Q3. "The 1970s were a turning point in the global economy." How far do you agree? [20 marks]
- Cue. Argue that the twin ruptures and stagflation ended the golden age and discredited the postwar consensus, opening the way to market-oriented, liberalised policies; weigh continuities; judge.
Exam-style practice questions
Practice questions written in the style of SEAB exam questions on this dot point, with worked answer explainers. The year tag is the paper they imitate, not the source.
Original20 marksHow far were the oil crises of the 1970s responsible for the end of the long postwar boom? Justify your answer.Show worked answer →
- Thesis
- The oil crises were the dramatic trigger that tipped the world economy into stagflation, but the boom was already losing momentum and the monetary order was already breaking down, so the oil shocks accelerated rather than originated the end.

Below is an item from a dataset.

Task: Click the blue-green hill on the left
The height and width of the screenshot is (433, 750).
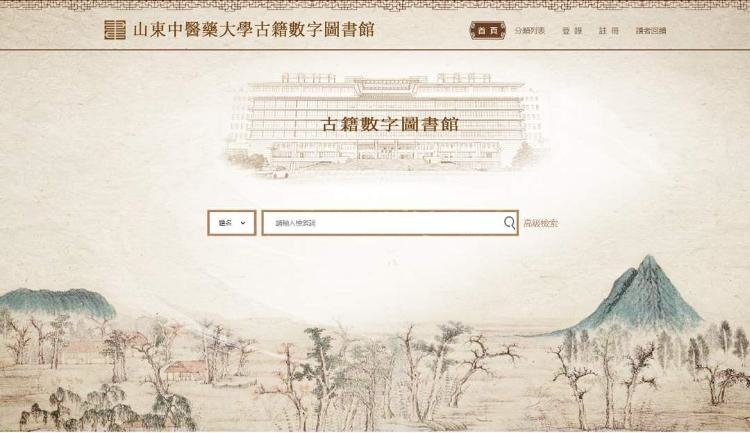Action: (x=57, y=302)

- Argument 1 (oil as trigger)
- Sudden steep rises in oil prices raised costs across the world economy, producing the unfamiliar combination of inflation and stagnation known as stagflation.

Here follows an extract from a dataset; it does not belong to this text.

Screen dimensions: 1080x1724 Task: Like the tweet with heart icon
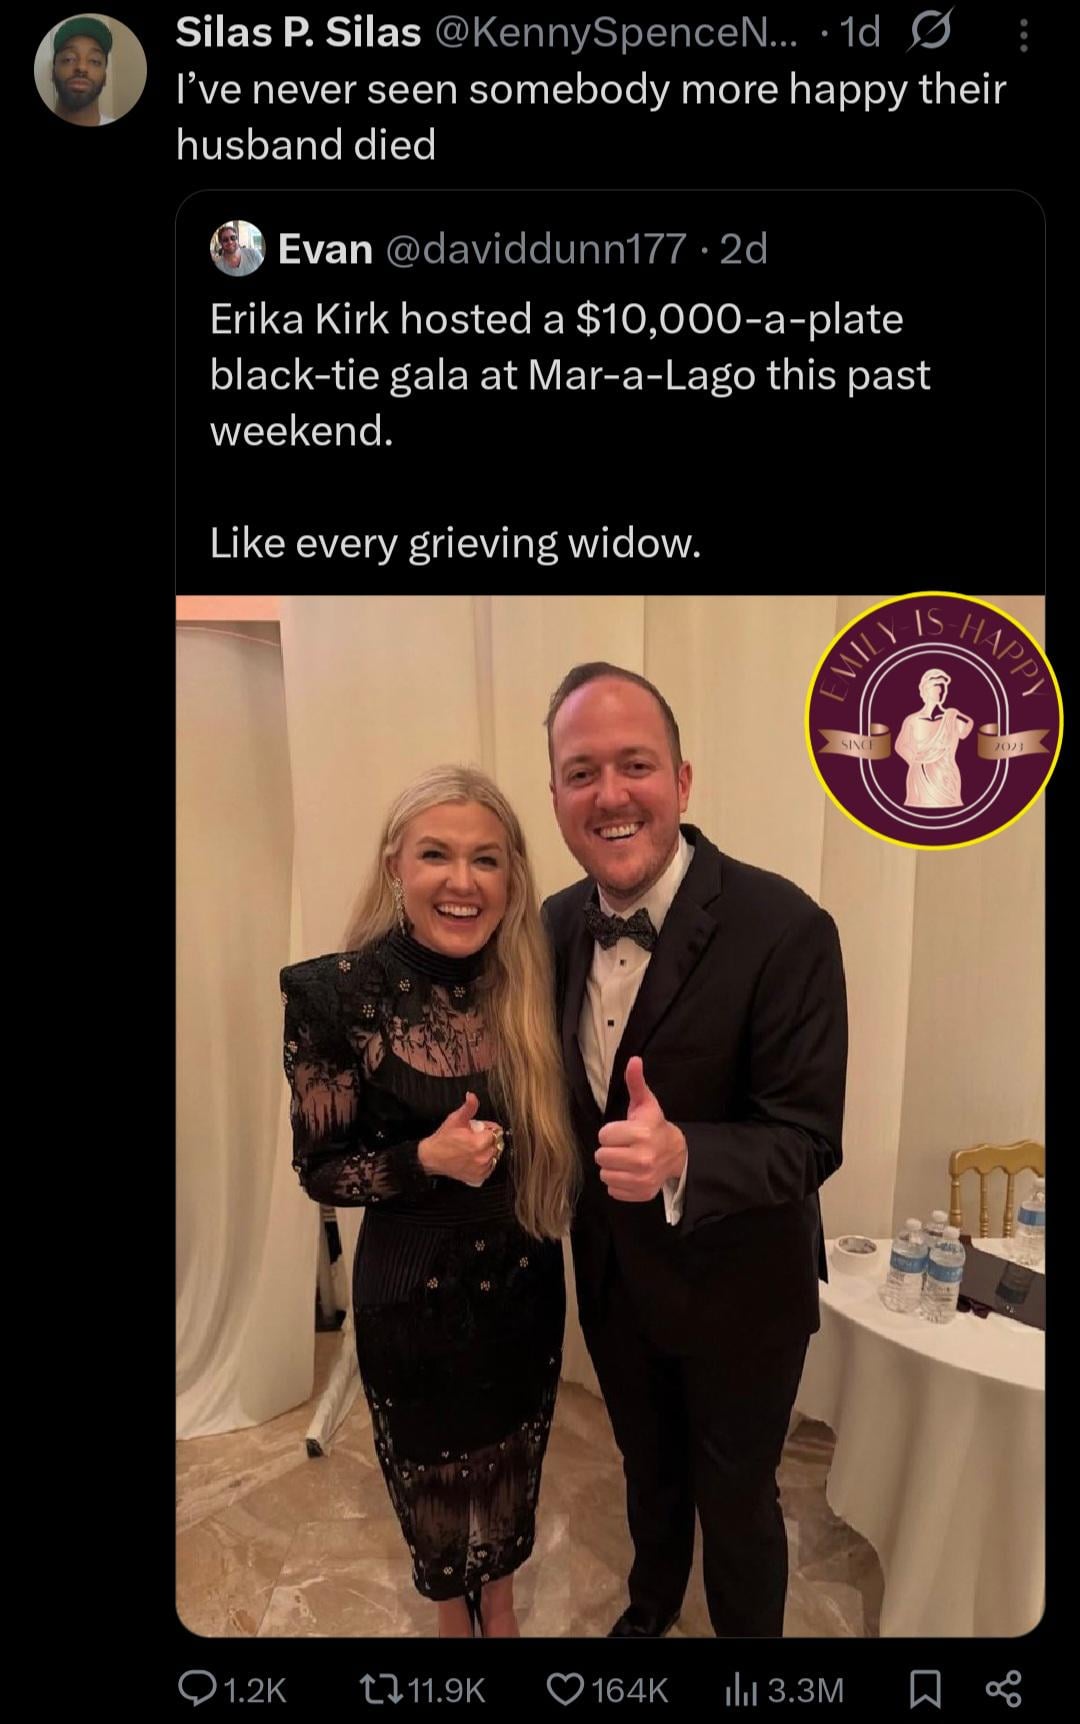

- Argument 2 (prior strains)
- The boom's underlying drivers were fading and the Bretton Woods system of fixed exchange rates had already collapsed, removing the monetary anchor.
- Counterargument
- Without the oil shocks the slowdown might have been gentler; the shocks gave the downturn its severity and its inflationary character.
- Judgement
- The oil crises were the decisive trigger of a sharp end, but they struck an economy already slowing and a monetary order already broken.
Markers reward distinguishing trigger from underlying strain, evidence, the counterargument, and a judgement.

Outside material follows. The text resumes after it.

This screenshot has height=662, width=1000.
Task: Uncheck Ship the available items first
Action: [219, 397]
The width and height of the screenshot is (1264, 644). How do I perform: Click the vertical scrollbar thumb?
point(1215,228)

Original12 marksA source-based question gives a Western government statement blaming the economic crisis of the 1970s on the sudden rise in oil prices, alongside an economist's analysis arguing that the boom was already ending and the monetary system already unstable. Assess how far these sources agree on the causes of the 1970s downturn.Show worked answer →
- Approach
- State each source's explanation, weigh provenance, then judge agreement.
- Source 1
- The government statement blames an external shock, the oil-price rise, an explanation that deflects responsibility from domestic policy.
- Source 2
- The economist stresses internal strains, the fading boom and the collapse of fixed exchange rates.
- Provenance
- The government statement has an interest in attributing the crisis to outside forces; the economist's analysis aims at a fuller, less self-serving account.
- Own knowledge
- Both operated: the boom was slowing and Bretton Woods had broken down, while the oil shocks gave the downturn its severity.
- Judgement
- They disagree on whether the cause was external shock or internal strain, though the truth combines a triggering shock with prior weakness.
Markers reward the rival explanations, provenance, own knowledge, and a judgement on agreement.